The property crash had to happen for the delusionists to return from their slumber in Rip Van Winkle's Land and now after ministers taking credit for surging services exports in recent years, that are the result of massive international tax avoidance schemes, the Government finds itself protesting that Ireland isn't a tax haven when it's too late.
Noonan himself has claimed that the services exports surge reflected increased competitiveness - - it is another example of ministerial fiction.
The services surge should be distinguished from traditional profit shifting in manufacturing.
In Ireland, there are a lot fewer jobs in multinational services compared with manufacturing while the phenomenon of giant US companies as market leaders in big European countries, paying little or no corporate taxes, is new. There is an exception in manufacturing, in respect of Dell, which on paper is Ireland's biggest manufacturer with a turnover of €10bn in the latest Irish Times Top 1,000 Companies. It books the output of its Polish plant in Ireland.
The Obama administration had proposed measures to curb corporate tax avoidance in early 2009 and the Irish Government authorised IDA Ireland, the public inward investment agency, to hire US tax lobbyists.
President Obama in his State of the Union message in early 2012, proposed creating an international minimum tax that companies with overseas profits would have to pay.
The good news for a time was that Republican gridlock in Washington DC killed the prospect of reform.
However, the extent of the use of Ireland as a tax haven - - Google diverting almost half its global revenues to Ireland; Facebook in a pre-IPO (initial public offering) filing last year saying the "material jurisdictions" in respect of its taxes are the United States and Ireland - - even before this week's revelations about Apple, was bound to become an international issue of controversy.
On Wednesday, Joe Nocera, New York Times columnist wrote:
Question for the government of Ireland: Do you really want your country to be known as an offshore tax haven? Indeed, at a time when your citizens are dealing with the pain of an austerity program, how can you justify allowing Apple to pay virtually no taxes on a subsidiary established solely to avoid taxes in the United States? Just wondering.

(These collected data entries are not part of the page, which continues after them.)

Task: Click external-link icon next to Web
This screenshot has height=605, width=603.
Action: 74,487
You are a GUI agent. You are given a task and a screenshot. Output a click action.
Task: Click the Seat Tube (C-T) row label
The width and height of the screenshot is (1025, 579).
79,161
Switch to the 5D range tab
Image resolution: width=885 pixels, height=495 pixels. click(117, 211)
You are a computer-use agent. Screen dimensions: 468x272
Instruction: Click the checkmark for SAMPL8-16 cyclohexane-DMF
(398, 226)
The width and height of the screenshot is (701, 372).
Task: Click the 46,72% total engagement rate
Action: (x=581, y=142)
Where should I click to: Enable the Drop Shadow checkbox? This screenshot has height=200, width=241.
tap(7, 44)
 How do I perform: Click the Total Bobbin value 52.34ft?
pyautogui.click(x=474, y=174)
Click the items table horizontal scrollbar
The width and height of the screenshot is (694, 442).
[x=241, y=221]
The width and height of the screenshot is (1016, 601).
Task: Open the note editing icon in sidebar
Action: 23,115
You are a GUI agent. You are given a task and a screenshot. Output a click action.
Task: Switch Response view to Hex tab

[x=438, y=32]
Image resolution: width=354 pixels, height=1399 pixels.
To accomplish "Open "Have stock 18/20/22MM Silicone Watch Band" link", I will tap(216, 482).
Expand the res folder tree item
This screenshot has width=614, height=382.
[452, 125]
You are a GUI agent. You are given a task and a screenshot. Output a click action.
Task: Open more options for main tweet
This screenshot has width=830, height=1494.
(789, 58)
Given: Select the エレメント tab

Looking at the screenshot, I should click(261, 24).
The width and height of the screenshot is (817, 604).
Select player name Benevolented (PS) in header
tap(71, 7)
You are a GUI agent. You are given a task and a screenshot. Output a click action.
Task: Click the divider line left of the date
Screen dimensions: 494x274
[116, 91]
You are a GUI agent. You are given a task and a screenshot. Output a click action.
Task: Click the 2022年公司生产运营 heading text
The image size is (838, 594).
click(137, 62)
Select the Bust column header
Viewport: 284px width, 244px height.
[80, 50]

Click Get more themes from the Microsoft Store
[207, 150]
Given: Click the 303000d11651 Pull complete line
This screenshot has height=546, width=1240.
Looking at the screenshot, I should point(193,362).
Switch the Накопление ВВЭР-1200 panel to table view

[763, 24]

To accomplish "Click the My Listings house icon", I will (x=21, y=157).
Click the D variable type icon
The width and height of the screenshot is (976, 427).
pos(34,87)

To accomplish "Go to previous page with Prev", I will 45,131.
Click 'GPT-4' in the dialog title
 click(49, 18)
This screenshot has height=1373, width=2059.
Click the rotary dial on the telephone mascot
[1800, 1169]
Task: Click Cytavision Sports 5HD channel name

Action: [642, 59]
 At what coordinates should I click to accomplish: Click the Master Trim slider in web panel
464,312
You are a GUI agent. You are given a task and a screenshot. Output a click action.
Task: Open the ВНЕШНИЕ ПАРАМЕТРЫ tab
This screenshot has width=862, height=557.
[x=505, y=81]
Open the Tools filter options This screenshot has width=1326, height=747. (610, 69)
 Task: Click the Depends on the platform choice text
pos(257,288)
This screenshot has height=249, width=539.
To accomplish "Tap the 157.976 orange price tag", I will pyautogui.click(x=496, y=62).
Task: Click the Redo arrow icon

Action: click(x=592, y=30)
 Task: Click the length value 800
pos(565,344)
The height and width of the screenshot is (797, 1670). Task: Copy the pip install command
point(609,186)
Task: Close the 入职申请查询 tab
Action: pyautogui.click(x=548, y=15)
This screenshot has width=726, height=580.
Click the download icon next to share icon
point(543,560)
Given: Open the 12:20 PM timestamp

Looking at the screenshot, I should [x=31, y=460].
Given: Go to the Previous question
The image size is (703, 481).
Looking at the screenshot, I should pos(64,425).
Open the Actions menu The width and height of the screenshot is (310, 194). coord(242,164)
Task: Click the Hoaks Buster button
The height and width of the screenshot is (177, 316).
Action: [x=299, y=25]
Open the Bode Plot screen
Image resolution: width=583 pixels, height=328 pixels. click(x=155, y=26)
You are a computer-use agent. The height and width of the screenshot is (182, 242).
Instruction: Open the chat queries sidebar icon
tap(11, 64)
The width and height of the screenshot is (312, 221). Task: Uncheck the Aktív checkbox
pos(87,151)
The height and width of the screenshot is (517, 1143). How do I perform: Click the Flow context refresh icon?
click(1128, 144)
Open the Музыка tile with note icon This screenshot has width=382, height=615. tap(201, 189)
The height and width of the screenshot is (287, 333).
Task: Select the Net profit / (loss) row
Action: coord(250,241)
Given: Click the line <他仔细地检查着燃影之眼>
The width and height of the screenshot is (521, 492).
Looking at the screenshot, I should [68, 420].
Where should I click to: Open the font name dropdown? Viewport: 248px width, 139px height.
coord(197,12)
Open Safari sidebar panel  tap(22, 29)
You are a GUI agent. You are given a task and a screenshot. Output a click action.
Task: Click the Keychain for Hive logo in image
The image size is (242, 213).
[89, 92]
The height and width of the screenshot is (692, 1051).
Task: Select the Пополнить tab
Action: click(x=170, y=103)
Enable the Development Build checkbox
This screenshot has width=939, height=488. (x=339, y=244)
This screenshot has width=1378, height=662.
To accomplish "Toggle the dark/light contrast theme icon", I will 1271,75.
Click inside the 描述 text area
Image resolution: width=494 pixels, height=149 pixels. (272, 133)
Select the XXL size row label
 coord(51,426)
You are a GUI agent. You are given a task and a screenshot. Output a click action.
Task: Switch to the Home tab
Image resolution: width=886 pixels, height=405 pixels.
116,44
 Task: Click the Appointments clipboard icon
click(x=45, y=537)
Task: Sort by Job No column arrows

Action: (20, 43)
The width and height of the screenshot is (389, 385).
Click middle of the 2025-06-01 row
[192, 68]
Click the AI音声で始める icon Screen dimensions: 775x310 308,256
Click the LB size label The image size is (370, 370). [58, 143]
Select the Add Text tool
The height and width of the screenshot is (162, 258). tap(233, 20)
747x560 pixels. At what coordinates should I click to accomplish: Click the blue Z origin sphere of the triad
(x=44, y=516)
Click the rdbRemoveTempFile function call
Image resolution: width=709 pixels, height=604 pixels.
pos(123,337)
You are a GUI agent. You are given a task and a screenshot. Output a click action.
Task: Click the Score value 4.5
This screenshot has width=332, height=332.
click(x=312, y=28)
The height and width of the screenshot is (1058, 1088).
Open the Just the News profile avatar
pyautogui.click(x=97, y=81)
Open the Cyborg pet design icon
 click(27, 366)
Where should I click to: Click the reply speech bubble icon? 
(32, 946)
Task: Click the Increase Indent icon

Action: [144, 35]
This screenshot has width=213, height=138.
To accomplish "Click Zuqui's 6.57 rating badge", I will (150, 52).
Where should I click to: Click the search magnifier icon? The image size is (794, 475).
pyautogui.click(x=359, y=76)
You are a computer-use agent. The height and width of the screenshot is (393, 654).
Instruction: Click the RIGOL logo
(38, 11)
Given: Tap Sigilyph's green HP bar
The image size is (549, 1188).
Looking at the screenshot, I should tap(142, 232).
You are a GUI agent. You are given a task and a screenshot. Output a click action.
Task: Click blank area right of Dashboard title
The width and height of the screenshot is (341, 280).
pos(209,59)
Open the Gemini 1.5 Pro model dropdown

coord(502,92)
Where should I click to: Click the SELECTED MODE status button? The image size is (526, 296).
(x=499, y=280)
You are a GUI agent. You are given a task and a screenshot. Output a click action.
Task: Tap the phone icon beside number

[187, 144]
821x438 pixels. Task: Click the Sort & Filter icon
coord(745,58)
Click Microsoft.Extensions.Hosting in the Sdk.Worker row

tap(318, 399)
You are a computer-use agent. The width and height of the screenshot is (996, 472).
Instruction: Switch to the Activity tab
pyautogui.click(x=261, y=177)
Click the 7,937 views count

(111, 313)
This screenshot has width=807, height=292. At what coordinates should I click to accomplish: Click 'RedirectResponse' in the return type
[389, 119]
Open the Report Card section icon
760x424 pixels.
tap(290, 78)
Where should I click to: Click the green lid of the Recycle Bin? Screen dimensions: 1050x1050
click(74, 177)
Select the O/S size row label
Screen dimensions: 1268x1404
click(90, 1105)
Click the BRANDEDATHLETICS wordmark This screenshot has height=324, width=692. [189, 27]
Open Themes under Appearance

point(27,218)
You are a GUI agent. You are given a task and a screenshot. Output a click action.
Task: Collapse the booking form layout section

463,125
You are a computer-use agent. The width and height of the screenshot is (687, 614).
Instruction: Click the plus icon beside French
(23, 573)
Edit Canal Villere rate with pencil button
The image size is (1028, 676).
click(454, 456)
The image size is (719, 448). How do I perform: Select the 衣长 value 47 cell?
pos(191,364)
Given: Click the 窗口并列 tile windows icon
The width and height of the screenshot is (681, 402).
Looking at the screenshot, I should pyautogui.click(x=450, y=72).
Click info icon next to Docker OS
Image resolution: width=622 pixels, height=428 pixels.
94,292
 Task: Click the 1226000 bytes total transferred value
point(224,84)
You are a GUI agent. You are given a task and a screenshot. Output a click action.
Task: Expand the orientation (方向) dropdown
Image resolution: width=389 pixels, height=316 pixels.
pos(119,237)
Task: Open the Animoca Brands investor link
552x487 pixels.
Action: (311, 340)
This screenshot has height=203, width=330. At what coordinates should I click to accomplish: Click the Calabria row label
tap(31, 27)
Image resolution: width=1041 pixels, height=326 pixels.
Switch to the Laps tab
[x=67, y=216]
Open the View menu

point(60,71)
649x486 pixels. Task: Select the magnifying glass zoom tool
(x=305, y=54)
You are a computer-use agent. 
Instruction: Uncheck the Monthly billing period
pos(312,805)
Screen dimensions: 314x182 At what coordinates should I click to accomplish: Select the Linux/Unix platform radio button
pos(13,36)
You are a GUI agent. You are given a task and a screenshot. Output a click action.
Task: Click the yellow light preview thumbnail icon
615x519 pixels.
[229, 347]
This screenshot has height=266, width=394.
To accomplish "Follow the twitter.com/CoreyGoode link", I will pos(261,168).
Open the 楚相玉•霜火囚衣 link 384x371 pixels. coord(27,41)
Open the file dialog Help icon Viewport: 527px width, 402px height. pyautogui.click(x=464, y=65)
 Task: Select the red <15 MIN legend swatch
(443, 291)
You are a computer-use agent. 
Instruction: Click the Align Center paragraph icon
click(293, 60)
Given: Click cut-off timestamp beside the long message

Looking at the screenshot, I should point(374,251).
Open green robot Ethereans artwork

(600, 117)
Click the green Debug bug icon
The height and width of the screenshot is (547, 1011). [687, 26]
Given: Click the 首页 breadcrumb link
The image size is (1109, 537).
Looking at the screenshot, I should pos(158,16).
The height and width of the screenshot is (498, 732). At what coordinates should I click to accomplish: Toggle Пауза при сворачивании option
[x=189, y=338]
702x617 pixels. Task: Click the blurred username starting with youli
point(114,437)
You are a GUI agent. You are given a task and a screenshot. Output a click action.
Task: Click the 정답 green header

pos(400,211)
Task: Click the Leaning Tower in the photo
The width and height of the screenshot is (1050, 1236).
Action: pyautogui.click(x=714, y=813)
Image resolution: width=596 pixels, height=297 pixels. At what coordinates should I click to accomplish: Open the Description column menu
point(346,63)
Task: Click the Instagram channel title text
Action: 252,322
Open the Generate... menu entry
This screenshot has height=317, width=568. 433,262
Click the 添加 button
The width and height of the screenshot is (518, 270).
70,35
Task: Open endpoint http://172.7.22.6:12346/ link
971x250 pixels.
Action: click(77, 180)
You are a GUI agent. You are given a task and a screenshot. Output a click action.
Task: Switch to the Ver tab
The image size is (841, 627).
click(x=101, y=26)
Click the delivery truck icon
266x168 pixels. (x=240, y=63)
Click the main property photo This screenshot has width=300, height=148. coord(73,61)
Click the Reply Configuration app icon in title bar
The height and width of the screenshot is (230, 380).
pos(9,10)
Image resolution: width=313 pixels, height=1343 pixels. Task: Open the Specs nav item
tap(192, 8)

Stifling dissent in Ireland
While there have been advances on the social side in recent decades, Ireland remains a conservative society that is resistant to change.
The people who run Ireland are older men from the same generation that was shocked when the economy collapsed.
We wrote last week about the small mainstream media and in particular about the timidity of Irish Times editors in this time of crisis.
Coupled to that, the network of vested interests remains intact and business lobby groups such as IBEC and the Irish Exporters Association have been part of the fiction that the surge in services exports reflects real economic activity.
Crucially also, the national parliament is mainly populated by Lilliputians and since the crash, it's hard to think who could be termed a Gulliver who has been prepared to challenge conventional wisdom and look beyond the crisis fire-fighting to present a credible vision of a future sustainable economy.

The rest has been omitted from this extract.